- Poster presentation
- Open Access
Retrospective clinic and urodynamic study in the Neurogenic Bladder Dysfunction caused by Human T Cell Lymphotrophic Virus Type 1 Associated Myelopathy / Tropical spastic paraparesis (HAM/TSP)
© Troisgros et al. 2015
- Published: 28 August 2015
- Detrusor Overactivity
- Neurogenic Bladder
- Urodynamic Study
- Motor Handicap
- Irritative Symptom
HTLV-I –associated tropical spastic paraparesis (TSP) and HTLV-I associated myelopathy (HAM) is an endemic disease in Carribean Island. Bladder-sphincter dysfunctions are almost present. Functional disablement is major. Few studies are devoted to urinary disablement, responsible for urologic complications, that gives one of the elements of the severity prognosis of the disease. The objectives of the study are first to describe clinic and urodynamic characteristics of voiding disorders in Martiniquan population, secondly evaluate if there is a relationship between motor and urinary handicap, and thirdly evaluate prognosis factors of urologic complications.
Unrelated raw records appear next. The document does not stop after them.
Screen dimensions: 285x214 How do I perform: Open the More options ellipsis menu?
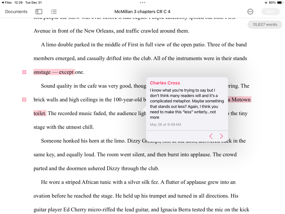pos(250,12)
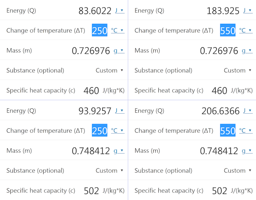This screenshot has height=200, width=256.
Task: Click the energy value 93.9257 field
Action: pyautogui.click(x=95, y=111)
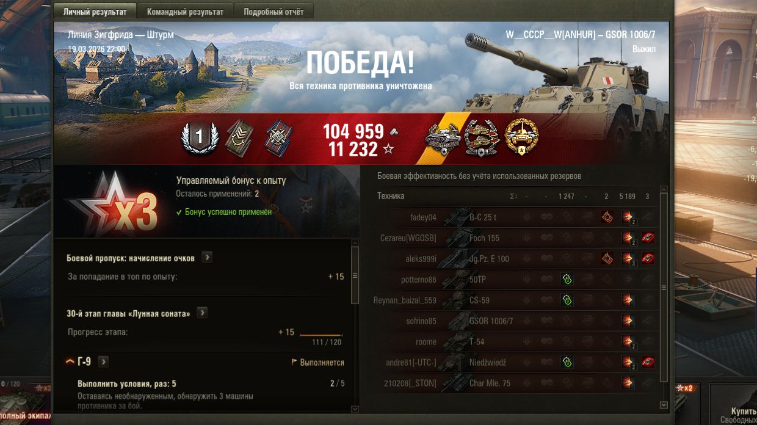The width and height of the screenshot is (757, 425).
Task: Click the mastery badge numbered 1
Action: (x=199, y=137)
Retrospective study of 60 patients suffering from HAM/TSP. Clinical, urodynamic datas, scale of urinary and motor handicap (MHU and Osame Score) were collected. For qualitative variables, the distribution of the frequencies associated is calculated. For quantitative variables, means are calculated. Chi2 test was used to compare percentages, means comparison test to compare qualitative and quantitative datas.
Irritative symptoms were the most frequent (75%) whatever type of detrusor activity. Detrusor over activity was the most frequent disorder (75.61%). Bladder compliance was normal in half percent of the cases. Urethral activity was increased in 47% of the cases. Detrusor sphincter dysynergia was found in 78% of the cases, post-void residual in 58% of cases. 65% of the patients present at least one urologic complication (morphologic and/or infectious) but there was no correlation with motor enablement (p=0.3097), neither urodynamic study (p=0.432 for detrusor overactivity, p = 0.107 for detrusor underactivity, p=0.058 for high urethral activity, p= 0.893 for detrusor sphincter dysynergia, p=0.850 for post-void residual volume), neither with evolution duration of HAM/TSP (p=0.348). MHU score was not in correlation with Osame score (p=0.09).
Urologic symptoms are similar to the literature and are not always in relationship with urodynamic study: so a systematic urodynamic study is necessary to evaluate HAM/TSP neurogenic bladder. There is no relationship between urologic and motor handicap. No clinic or urodynamic criterias are predictive of urologic complications. These patients need a closer and regular follow up throughout life by a multidisciplinary team. A prospective study based on this prospective study is underway to precise the evolution of urologic disorders over time.